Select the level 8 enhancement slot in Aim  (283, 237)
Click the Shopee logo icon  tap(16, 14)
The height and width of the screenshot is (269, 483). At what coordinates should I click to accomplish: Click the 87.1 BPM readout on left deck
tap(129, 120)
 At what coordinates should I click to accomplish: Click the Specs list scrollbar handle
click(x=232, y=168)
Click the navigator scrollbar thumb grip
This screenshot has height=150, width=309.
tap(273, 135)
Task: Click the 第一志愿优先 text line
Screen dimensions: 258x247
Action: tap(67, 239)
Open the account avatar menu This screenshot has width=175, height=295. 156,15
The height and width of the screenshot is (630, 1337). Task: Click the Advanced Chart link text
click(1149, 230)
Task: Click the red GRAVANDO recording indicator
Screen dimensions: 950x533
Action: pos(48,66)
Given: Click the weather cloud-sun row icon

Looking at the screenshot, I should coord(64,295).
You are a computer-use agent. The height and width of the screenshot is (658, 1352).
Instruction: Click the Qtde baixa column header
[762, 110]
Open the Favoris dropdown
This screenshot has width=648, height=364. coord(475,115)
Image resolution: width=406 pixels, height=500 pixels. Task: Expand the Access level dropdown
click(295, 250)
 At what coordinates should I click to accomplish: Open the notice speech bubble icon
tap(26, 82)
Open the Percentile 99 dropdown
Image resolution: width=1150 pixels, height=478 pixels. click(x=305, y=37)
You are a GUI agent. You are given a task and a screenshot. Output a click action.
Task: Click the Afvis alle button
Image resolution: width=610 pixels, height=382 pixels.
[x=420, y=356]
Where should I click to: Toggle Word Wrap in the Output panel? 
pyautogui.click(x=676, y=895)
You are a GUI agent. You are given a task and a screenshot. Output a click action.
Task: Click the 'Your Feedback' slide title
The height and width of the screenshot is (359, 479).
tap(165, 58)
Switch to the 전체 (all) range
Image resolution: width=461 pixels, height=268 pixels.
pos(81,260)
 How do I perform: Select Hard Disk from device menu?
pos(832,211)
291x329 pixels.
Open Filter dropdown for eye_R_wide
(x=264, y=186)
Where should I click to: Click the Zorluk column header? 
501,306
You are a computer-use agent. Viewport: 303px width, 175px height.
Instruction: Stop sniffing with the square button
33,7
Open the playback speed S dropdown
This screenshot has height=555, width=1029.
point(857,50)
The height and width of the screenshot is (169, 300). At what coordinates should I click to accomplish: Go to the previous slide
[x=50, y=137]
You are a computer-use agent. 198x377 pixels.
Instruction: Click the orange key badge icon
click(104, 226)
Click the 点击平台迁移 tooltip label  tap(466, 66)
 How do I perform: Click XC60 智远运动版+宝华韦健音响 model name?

=== Your objective ===
If a line appears above, it belongs in your answer, printed exactly.

=== Exercise output ===
Select the level 8 enhancement slot in Aim  (283, 237)
Click the Shopee logo icon  tap(16, 14)
The height and width of the screenshot is (269, 483). At what coordinates should I click to accomplish: Click the 87.1 BPM readout on left deck
tap(129, 120)
 At what coordinates should I click to accomplish: Click the Specs list scrollbar handle
click(x=232, y=168)
Click the navigator scrollbar thumb grip
This screenshot has height=150, width=309.
tap(273, 135)
Task: Click the 第一志愿优先 text line
Screen dimensions: 258x247
Action: tap(67, 239)
Open the account avatar menu This screenshot has width=175, height=295. 156,15
The height and width of the screenshot is (630, 1337). Task: Click the Advanced Chart link text
click(1149, 230)
Task: Click the red GRAVANDO recording indicator
Screen dimensions: 950x533
Action: pos(48,66)
Given: Click the weather cloud-sun row icon

Looking at the screenshot, I should coord(64,295).
You are a computer-use agent. The height and width of the screenshot is (658, 1352).
Instruction: Click the Qtde baixa column header
[762, 110]
Open the Favoris dropdown
This screenshot has width=648, height=364. coord(475,115)
Image resolution: width=406 pixels, height=500 pixels. Task: Expand the Access level dropdown
click(295, 250)
 At what coordinates should I click to accomplish: Open the notice speech bubble icon
tap(26, 82)
Open the Percentile 99 dropdown
Image resolution: width=1150 pixels, height=478 pixels. click(x=305, y=37)
You are a GUI agent. You are given a task and a screenshot. Output a click action.
Task: Click the Afvis alle button
Image resolution: width=610 pixels, height=382 pixels.
[x=420, y=356]
Where should I click to: Toggle Word Wrap in the Output panel? 
pyautogui.click(x=676, y=895)
You are a GUI agent. You are given a task and a screenshot. Output a click action.
Task: Click the 'Your Feedback' slide title
The height and width of the screenshot is (359, 479).
tap(165, 58)
Switch to the 전체 (all) range
Image resolution: width=461 pixels, height=268 pixels.
pos(81,260)
 How do I perform: Select Hard Disk from device menu?
pos(832,211)
291x329 pixels.
Open Filter dropdown for eye_R_wide
(x=264, y=186)
Where should I click to: Click the Zorluk column header? 
501,306
You are a computer-use agent. Viewport: 303px width, 175px height.
Instruction: Stop sniffing with the square button
33,7
Open the playback speed S dropdown
This screenshot has height=555, width=1029.
point(857,50)
The height and width of the screenshot is (169, 300). At what coordinates should I click to accomplish: Go to the previous slide
[x=50, y=137]
You are a computer-use agent. 198x377 pixels.
Instruction: Click the orange key badge icon
click(104, 226)
Click the 点击平台迁移 tooltip label  tap(466, 66)
 How do I perform: Click XC60 智远运动版+宝华韦健音响 model name?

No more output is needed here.